Seven of the United States’ biggest banks are reportedly collaborating to launch their own products in the digital wallet market.

The Wall Street Journal reported that Wells Fargo & Co., Bank of America Corp., JPMorgan Chase & Co., Capital One Financial Corp., PNC Financial Services Group Inc., U.S. Bancorp and Truist Financial Corp. are working with Early Warning Systems on this project to expand its banking services.

The financial technology company operates Zelle, an electronic payment service. Zelle primarily transfers funds between people who know each other.

The unnamed wallet will operate differently and separately from Zelle. The product would allow clients to make purchases online from unlimited retail sources. Visa Inc. and Mastercard Inc. will launch the digital wallet.

This project is set to launch this year, as an attempt to regain the banks’ control of purchases from clients using digital payment services from Apple Inc. and PayPal Holdings Inc.

Banks are concerned about Apple’s increasing influence in consumer banking.

In particular, the technology company partnered with Goldman Sachs Group Inc. to create a high-yielding savings account on Apple Pay. This would allow customers to apply a “buy now, pay later” feature onto their Apple credit card, which came out in 2019. It is expected to be available later this year.

EWS reported that customers sent $490 billion in payments via Zelle in 2021, a 59% increase from the previous year. In comparison, that is more than twice the $230 billion in transactions handled by Venmo the same year.

Customers are concerned that digital payment platforms like PayPal are following the new business transaction regulations that issue a 1099-K to clients. This regulation reports an issue to the Internal Revenue Service once every $600 is processed under a business transaction.

This is a reduction from the standard $20,000 regulation. People worry they will be taxed for personal transactions they made by mistake, thus pushing them to a 1099-K threshold.

Tax controversy attorney Adam Brewer told Fox Business how Zelle has a loophole for the new IRS regulation on third-party payment processors.

Brewer said that Zelle’s platform will not issue 1099-Ks for its services because transactions are more like “a check payment, because it’s from bank to bank, and check payments have never been reported.”

Zelle is a preferred digital exchange platform among clients due to low fraud concerns and incorrect payments.
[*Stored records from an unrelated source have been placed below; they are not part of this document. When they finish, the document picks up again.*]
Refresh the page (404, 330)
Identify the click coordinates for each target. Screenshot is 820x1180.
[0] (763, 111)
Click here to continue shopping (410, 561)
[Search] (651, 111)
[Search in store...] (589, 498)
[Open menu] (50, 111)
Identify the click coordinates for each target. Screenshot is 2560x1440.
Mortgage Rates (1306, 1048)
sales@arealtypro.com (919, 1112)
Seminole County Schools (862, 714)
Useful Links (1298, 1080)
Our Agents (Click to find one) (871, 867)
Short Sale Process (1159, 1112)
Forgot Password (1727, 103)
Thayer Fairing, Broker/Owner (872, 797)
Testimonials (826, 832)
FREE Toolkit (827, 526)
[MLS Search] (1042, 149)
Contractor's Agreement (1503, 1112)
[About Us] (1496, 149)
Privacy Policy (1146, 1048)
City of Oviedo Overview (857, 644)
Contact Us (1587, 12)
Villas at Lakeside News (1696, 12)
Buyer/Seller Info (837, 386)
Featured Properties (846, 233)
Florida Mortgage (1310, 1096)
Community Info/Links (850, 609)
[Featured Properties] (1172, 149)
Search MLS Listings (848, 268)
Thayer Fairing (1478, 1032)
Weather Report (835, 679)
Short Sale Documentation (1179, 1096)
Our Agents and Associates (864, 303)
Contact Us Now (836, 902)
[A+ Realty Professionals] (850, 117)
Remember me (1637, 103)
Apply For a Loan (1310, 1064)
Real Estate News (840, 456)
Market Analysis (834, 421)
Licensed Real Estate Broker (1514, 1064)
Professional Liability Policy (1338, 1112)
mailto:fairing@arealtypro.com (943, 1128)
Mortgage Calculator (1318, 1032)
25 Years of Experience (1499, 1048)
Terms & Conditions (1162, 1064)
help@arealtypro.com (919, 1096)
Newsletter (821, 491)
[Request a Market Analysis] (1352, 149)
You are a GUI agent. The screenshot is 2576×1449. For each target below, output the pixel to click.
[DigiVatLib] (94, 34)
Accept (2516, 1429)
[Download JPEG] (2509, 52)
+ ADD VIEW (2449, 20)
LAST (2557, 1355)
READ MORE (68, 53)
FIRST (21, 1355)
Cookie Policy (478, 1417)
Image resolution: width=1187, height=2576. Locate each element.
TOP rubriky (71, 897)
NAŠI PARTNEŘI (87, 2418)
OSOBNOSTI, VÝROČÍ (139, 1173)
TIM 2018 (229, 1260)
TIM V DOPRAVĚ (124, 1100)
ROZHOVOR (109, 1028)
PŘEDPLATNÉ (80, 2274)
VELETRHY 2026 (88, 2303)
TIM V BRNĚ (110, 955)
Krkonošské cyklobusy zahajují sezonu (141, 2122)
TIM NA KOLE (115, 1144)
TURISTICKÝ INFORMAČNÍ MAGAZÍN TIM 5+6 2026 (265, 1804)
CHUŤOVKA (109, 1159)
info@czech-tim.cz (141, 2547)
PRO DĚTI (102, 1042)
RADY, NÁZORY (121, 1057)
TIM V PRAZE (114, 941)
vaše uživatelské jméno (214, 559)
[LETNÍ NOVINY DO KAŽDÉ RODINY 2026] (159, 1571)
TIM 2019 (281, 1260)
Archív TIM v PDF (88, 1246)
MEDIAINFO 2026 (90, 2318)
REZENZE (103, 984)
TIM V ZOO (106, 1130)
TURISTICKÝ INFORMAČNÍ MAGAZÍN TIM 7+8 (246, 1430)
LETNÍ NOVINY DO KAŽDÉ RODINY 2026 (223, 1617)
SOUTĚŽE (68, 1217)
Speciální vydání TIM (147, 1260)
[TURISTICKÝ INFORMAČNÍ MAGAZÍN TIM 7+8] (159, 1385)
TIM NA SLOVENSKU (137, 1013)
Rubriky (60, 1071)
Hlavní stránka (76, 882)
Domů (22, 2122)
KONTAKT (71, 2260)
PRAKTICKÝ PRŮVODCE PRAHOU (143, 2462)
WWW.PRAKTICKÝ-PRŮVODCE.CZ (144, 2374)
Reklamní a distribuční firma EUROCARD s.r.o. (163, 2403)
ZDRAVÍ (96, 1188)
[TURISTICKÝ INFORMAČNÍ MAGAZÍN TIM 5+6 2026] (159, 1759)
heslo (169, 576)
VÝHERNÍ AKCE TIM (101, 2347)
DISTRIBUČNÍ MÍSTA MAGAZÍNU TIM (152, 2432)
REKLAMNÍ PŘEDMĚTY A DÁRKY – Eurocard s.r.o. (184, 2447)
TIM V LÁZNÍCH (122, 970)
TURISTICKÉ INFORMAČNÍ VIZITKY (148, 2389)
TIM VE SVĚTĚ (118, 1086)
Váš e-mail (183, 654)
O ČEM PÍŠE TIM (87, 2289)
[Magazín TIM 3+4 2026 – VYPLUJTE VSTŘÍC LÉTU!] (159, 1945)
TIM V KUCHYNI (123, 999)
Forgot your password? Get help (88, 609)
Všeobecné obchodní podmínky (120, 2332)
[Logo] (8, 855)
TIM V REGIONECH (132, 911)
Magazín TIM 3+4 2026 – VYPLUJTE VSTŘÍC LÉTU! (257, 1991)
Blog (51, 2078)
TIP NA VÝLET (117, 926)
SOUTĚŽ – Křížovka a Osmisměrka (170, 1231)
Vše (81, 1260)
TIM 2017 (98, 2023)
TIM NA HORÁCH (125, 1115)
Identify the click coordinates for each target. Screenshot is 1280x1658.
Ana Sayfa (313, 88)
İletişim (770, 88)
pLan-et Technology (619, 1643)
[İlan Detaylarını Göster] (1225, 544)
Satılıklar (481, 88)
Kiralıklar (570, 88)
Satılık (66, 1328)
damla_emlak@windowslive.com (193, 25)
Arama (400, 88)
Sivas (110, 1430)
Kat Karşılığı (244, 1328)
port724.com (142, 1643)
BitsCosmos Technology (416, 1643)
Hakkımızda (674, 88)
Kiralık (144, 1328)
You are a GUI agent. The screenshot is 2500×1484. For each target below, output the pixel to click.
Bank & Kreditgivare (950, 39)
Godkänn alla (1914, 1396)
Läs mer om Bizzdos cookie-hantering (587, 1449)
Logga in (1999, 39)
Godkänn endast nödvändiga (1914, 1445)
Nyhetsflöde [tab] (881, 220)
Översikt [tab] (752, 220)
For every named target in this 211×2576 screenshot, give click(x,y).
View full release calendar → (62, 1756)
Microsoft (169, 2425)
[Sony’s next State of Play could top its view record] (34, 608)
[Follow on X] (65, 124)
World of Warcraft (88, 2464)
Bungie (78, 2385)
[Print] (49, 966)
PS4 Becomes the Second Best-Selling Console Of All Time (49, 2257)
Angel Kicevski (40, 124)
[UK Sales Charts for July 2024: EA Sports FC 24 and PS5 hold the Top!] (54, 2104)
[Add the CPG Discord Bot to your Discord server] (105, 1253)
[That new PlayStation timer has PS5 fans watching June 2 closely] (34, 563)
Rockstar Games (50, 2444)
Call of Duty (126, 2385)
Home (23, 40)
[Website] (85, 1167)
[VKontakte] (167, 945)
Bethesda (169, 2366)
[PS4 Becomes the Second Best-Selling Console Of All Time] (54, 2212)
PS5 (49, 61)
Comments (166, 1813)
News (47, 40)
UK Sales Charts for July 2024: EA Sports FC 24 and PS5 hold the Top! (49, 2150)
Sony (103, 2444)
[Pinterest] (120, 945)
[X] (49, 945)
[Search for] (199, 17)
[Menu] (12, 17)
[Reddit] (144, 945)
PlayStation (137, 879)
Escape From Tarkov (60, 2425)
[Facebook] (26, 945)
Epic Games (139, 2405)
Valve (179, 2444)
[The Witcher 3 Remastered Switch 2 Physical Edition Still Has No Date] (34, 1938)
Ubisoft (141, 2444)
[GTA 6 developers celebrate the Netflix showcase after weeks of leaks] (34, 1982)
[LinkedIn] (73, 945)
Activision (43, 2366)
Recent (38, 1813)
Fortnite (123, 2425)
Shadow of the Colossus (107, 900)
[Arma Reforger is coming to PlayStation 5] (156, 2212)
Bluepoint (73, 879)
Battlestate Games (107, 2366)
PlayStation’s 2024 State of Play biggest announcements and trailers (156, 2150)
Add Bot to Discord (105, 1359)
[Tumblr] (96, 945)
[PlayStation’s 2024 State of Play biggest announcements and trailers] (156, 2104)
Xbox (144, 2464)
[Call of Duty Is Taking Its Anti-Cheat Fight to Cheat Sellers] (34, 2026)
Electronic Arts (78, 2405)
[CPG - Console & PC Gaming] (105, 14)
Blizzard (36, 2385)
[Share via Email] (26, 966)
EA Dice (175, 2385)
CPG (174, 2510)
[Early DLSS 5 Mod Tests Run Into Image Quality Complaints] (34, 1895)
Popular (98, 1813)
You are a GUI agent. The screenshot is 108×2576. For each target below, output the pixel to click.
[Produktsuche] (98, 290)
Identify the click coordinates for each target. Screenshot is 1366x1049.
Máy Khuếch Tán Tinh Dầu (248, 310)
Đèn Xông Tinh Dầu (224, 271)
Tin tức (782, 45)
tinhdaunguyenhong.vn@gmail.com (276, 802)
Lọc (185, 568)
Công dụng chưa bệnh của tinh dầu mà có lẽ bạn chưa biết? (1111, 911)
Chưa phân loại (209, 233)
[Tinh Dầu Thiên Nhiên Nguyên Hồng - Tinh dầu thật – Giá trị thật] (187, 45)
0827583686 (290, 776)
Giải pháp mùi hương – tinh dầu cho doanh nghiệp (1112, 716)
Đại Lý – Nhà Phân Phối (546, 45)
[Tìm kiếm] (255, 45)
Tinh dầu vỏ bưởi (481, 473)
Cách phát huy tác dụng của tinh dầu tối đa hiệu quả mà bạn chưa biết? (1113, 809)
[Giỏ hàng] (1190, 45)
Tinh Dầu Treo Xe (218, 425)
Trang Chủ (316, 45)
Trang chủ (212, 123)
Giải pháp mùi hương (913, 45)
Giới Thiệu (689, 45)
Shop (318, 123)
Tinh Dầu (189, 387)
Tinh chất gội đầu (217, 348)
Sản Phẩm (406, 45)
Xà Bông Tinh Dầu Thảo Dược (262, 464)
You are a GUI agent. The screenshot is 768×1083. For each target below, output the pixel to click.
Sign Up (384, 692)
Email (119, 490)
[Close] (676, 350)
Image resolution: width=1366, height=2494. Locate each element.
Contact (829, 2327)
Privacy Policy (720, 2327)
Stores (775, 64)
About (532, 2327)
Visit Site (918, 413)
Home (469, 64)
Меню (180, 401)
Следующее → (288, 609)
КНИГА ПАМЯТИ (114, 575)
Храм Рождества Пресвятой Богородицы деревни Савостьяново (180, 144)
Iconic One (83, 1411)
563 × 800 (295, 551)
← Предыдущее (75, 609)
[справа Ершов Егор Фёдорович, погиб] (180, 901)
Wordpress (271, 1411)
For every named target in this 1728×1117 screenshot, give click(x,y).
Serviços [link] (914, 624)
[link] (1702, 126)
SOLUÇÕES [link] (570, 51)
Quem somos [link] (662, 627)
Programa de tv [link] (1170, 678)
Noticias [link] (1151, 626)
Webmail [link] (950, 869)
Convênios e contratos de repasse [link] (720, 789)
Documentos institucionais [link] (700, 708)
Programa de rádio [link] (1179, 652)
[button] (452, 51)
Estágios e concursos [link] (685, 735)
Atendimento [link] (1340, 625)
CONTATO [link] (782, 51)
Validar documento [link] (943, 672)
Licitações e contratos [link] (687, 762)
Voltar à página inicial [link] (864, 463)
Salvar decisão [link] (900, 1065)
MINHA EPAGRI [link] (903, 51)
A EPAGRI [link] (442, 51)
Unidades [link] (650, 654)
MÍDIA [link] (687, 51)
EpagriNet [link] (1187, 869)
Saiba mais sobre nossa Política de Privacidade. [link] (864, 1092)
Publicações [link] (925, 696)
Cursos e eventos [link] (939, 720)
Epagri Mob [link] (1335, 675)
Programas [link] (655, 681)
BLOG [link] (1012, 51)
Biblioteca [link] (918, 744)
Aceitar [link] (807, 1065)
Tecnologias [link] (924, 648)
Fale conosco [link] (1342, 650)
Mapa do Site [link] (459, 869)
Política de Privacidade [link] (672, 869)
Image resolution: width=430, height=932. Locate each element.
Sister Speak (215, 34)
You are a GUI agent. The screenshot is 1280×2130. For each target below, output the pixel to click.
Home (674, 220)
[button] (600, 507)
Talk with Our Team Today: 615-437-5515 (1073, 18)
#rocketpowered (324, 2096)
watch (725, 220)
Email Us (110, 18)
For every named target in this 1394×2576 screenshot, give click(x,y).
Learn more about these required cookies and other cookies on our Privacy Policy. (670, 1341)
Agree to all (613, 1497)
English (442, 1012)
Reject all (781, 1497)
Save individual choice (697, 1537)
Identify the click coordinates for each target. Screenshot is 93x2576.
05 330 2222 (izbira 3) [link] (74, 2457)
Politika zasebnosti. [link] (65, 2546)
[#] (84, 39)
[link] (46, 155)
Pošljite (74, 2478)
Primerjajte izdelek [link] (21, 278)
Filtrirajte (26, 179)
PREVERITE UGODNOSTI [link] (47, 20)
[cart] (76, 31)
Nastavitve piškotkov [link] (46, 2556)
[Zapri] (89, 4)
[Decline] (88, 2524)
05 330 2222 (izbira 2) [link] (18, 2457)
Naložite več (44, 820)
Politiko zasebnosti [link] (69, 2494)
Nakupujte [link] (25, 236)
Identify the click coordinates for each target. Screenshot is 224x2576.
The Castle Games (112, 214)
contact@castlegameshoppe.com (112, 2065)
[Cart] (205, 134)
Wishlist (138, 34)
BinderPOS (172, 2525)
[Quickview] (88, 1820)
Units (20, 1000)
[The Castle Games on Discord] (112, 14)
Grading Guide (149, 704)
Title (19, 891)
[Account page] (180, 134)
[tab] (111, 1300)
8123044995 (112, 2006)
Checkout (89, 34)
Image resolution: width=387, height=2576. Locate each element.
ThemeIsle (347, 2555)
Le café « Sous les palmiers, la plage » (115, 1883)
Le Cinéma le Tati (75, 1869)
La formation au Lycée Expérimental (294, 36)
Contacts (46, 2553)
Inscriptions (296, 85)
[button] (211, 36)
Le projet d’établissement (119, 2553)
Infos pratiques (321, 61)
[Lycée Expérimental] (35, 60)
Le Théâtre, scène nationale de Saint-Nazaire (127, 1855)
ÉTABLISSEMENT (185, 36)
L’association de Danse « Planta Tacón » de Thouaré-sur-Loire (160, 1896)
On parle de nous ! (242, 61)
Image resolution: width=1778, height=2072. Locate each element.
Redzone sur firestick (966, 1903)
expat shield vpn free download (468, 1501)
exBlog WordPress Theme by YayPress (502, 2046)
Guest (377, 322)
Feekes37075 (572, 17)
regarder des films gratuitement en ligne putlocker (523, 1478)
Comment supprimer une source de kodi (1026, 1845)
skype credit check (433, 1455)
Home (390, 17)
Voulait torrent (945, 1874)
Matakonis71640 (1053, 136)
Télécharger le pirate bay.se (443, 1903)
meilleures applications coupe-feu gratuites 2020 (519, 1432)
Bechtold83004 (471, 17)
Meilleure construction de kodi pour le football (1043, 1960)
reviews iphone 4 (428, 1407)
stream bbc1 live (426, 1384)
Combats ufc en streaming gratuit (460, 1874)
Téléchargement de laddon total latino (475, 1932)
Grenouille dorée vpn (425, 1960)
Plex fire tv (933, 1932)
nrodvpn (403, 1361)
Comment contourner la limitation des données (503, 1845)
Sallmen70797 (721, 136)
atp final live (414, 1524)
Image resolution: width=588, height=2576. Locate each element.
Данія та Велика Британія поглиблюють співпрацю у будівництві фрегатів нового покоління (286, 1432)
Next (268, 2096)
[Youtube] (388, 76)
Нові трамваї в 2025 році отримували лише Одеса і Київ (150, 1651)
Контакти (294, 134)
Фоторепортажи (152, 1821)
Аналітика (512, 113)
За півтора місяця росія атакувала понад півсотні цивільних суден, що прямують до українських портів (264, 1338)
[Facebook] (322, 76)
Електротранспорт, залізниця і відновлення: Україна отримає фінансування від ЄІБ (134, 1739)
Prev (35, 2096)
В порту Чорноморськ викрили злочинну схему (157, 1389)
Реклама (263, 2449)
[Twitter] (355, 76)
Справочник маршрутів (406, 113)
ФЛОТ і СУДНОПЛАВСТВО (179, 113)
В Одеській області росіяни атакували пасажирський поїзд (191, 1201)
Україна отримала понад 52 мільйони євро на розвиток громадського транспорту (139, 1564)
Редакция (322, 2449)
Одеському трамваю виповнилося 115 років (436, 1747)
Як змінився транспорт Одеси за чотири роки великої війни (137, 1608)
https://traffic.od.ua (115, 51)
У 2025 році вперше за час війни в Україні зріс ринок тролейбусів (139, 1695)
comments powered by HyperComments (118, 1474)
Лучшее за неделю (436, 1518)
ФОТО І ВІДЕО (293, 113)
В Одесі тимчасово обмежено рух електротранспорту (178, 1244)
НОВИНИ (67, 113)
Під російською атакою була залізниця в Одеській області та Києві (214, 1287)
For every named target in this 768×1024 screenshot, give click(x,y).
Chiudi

Thus, the company poses a threat to competing banks who work with EWS.

Congressional criticism led Sen. Elizabeth Warren to conclude an investigation in October 2022, which found that fraud claims were on track to $225 million last year, more than double the amount from 2020.

However, EWS said that fraudulent transactions fell and that more than 99.9% of its transactions run with no problems.

Liability and refund policies changed as a result of Warren’s comments, but she remains skeptical as half of the unauthorized transactions classified as fraud were returned to clients only in the first half of 2022 and end of 2021.

This would affect cardholders because Warren said that EWS’s policy changes were long overdue and consumers deserve better than their current approach.

The COVID-19 pandemic accelerated digital payment usage throughout the United States. Currently, 101 million consumers use contactless payment platforms for basic necessities like groceries, transferring money and online shopping.Market research company eMarketer expects 125 million American consumers will rely on mobile payment platforms as it becomes embedded as a default payment method by 2025.